Aunt Jane looked at them and smiled. She took down her hands.

"Let me see—" She glanced from one bed to the other. "I am going to let Edna choose.... She can whisper it to me." She went to a bed across the room, Jimmie Sullivan's frame-leg clanking happily beside her, and bent to the pillow.

The girl lifted a thin arm and threw it about Aunt Jane's neck to draw her close.

Aunt Jane listened and lifted her head and smiled. "All right," she announced.

The room was so still you could hear a pin drop. A nurse passing the lower end of the ward, with a dish in her hand, paused and looked down the quiet room. Every eye was fastened expectantly on the motherly figure moving serenely about.... It crossed to the side of the room and adjusted the skylight shade and brought a big rocker and placed it in the middle of the room under the skylight and put a low chair for Jimmie Sullivan, and another beside it for the child that was limping slowly across to her.... A girl in a wheeled chair propelled herself swiftly down the ward and came to a stop as close to the big rocker as she could get.

Aunt Jane glanced slowly about the ward—at the expectant faces looking at her from every bed.

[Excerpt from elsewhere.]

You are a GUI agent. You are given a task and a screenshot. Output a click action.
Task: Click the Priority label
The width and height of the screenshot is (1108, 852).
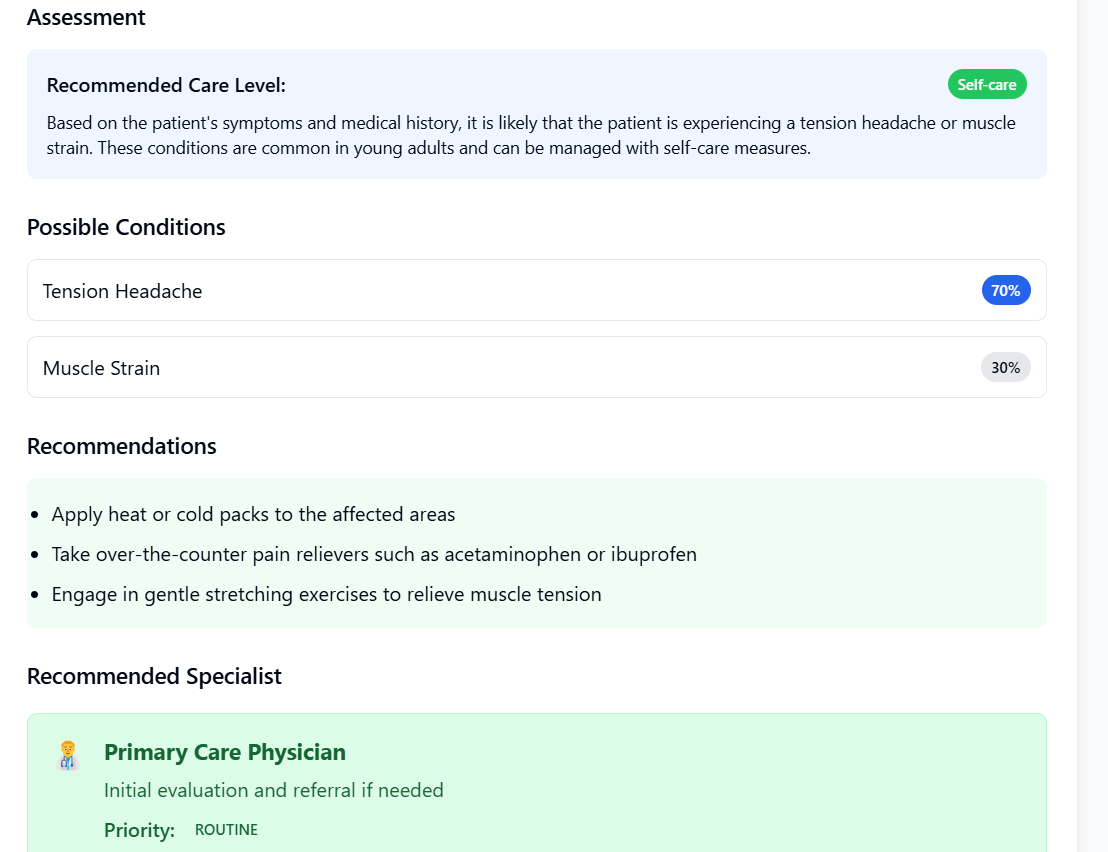tap(139, 830)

"Now, the rest of you stay where you are!" she said severely.

They laughed and adjusted themselves, and then they were quiet again, watching her intently.

She sat down in the big chair and rocked a little.

"Let me see—" She sat smiling thoughtfully; the smile ran along the pillows—waiting.

"Once when I was a little girl——"

The pillows nestled a little and sighed happily and settled down; and Aunt Jane's voice went on with the tale and the nurse at the end of the ward passed out with her dish. The door swung to behind her.

The great sunny room was left to happiness and to Aunt Jane and to the children and: "Once when I was a little girl."